Dataset entries
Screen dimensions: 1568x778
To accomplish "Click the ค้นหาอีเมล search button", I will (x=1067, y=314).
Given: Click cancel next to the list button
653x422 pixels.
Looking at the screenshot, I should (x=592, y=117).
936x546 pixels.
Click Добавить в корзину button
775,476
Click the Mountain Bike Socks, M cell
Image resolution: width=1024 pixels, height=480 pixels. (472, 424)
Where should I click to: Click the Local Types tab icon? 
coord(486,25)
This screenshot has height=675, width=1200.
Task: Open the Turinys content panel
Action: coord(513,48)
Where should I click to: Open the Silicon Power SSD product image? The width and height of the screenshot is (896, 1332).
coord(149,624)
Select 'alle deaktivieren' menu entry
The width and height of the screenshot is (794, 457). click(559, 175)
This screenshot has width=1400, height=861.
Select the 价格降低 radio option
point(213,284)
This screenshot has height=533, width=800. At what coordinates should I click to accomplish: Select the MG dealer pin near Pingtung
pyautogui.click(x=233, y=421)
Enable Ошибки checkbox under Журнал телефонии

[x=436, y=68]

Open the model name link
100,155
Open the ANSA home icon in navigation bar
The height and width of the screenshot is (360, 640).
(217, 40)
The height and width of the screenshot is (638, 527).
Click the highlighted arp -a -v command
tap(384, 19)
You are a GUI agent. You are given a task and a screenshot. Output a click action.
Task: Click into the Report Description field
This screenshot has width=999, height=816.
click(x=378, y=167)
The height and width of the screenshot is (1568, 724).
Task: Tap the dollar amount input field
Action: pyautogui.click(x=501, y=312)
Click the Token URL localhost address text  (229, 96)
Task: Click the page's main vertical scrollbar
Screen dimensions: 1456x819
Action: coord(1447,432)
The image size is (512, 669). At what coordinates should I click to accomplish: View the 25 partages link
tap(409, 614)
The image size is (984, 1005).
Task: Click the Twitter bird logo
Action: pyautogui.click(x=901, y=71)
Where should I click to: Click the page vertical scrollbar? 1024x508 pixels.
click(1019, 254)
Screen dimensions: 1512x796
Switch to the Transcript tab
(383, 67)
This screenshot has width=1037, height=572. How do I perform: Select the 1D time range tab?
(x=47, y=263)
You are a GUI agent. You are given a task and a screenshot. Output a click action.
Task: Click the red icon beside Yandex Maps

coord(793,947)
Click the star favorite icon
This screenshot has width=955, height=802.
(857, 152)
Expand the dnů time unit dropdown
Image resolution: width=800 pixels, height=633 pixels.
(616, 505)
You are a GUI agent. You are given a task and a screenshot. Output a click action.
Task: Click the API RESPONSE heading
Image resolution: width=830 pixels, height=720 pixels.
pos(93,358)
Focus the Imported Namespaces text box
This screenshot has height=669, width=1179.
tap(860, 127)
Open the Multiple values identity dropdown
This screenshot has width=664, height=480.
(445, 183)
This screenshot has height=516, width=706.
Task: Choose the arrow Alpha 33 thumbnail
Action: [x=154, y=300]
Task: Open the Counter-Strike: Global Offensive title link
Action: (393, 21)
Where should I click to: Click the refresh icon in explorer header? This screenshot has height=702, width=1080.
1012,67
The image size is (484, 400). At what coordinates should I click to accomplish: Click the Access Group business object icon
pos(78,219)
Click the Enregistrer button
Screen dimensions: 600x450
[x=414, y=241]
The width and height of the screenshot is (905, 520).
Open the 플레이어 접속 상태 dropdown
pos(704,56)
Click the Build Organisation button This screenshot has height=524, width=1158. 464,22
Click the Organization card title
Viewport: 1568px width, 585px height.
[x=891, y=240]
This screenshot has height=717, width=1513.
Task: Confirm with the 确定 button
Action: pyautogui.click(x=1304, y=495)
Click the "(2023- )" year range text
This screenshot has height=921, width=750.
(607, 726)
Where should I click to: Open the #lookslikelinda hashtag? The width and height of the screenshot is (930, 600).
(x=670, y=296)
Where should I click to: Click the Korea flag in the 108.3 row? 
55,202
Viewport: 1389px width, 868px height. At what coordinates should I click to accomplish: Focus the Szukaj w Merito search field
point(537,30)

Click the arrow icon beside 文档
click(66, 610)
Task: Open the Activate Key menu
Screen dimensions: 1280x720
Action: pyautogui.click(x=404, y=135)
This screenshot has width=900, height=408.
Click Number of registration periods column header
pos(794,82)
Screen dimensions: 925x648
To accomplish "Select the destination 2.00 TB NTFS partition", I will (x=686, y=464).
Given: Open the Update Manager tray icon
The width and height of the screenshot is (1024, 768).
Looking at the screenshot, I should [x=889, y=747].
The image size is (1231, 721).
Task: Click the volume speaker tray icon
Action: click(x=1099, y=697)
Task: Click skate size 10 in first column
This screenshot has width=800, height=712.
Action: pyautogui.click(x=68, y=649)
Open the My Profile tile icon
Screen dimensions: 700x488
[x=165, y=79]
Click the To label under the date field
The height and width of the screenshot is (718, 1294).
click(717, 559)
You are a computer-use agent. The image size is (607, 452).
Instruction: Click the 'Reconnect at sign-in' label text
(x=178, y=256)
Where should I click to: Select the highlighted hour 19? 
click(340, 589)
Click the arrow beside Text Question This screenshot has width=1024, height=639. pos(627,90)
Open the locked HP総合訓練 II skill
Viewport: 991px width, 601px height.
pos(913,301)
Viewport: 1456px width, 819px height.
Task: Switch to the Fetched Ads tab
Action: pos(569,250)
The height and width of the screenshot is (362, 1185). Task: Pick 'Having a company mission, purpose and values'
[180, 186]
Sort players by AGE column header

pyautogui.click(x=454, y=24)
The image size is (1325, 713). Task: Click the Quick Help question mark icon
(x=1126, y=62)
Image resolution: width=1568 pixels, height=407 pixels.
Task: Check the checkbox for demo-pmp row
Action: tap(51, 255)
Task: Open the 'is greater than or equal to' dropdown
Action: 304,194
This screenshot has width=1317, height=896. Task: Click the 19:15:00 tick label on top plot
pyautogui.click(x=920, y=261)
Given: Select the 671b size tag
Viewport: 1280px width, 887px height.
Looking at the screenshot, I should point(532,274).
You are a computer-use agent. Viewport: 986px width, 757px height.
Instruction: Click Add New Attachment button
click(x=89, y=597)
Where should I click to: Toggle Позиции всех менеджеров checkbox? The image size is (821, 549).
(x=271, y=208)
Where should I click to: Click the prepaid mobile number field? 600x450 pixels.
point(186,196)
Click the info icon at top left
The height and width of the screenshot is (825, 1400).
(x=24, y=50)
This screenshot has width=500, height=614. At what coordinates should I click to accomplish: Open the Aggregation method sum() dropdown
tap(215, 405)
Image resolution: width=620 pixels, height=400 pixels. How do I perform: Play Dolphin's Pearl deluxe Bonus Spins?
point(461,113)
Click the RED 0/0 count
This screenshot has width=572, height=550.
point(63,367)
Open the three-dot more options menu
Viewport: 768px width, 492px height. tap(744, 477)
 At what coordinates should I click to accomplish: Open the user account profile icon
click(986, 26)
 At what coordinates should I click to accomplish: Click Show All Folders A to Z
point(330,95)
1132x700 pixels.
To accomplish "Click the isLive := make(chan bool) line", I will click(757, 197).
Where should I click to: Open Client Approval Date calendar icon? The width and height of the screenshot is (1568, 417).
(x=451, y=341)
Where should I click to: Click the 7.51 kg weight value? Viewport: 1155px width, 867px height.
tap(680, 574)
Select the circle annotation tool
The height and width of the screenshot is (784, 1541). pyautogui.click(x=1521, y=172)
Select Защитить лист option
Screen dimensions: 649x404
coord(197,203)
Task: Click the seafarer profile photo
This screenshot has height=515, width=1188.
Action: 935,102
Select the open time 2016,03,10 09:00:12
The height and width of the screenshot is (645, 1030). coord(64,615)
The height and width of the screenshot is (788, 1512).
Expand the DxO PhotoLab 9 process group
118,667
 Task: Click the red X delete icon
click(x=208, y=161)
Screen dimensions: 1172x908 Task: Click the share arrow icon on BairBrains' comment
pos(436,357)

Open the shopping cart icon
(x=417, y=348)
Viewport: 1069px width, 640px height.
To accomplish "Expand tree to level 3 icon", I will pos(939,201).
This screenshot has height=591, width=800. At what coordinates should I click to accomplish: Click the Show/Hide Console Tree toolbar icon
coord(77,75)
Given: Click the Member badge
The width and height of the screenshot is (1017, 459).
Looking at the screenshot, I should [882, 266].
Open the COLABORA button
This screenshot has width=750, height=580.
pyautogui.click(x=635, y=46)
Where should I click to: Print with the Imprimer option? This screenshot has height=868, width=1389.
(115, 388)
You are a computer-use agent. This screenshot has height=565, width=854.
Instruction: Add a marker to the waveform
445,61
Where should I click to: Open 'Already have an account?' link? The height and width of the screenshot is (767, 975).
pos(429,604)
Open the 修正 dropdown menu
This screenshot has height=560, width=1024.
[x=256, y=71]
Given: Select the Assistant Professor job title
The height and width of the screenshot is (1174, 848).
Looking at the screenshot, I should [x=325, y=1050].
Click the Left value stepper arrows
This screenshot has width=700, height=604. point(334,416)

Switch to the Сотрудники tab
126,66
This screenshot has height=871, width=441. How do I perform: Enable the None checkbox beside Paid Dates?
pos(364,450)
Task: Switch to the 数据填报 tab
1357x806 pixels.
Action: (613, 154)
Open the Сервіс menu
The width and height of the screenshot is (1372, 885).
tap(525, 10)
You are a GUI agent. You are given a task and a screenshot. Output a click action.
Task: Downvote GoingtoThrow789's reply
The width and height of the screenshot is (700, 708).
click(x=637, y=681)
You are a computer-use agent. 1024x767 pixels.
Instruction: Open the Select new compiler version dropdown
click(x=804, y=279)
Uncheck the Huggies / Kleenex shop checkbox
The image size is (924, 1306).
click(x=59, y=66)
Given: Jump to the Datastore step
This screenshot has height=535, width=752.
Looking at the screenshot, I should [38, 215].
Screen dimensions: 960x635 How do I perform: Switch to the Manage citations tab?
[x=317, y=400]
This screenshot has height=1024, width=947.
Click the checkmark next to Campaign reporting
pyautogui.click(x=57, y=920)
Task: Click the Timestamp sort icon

> **PROBLEM DESCRIPTION**: Only the lines above starting at the one containing "Select the 价格降低 radio option" and ending at the one containing "Open the ANSA home icon in navigation bar", both included, are to be returned, exactly as they read.

> **RESPONSE**:
Select the 价格降低 radio option
point(213,284)
This screenshot has height=533, width=800. At what coordinates should I click to accomplish: Select the MG dealer pin near Pingtung
pyautogui.click(x=233, y=421)
Enable Ошибки checkbox under Журнал телефонии

[x=436, y=68]

Open the model name link
100,155
Open the ANSA home icon in navigation bar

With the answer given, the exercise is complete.